Could the data underneath be repeated exactly, in full?

—————

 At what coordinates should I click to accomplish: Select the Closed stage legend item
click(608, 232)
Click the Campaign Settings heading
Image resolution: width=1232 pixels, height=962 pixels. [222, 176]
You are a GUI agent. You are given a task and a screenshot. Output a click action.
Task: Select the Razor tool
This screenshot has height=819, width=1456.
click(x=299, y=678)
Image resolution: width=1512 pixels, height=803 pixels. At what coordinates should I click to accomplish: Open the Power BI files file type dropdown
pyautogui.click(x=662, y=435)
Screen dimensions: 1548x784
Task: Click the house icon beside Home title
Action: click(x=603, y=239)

—————

### [Answer space]
 At what coordinates should I click to accomplish: Select the Closed stage legend item
click(608, 232)
Click the Campaign Settings heading
Image resolution: width=1232 pixels, height=962 pixels. [222, 176]
You are a GUI agent. You are given a task and a screenshot. Output a click action.
Task: Select the Razor tool
This screenshot has height=819, width=1456.
click(x=299, y=678)
Image resolution: width=1512 pixels, height=803 pixels. At what coordinates should I click to accomplish: Open the Power BI files file type dropdown
pyautogui.click(x=662, y=435)
Screen dimensions: 1548x784
Task: Click the house icon beside Home title
Action: click(x=603, y=239)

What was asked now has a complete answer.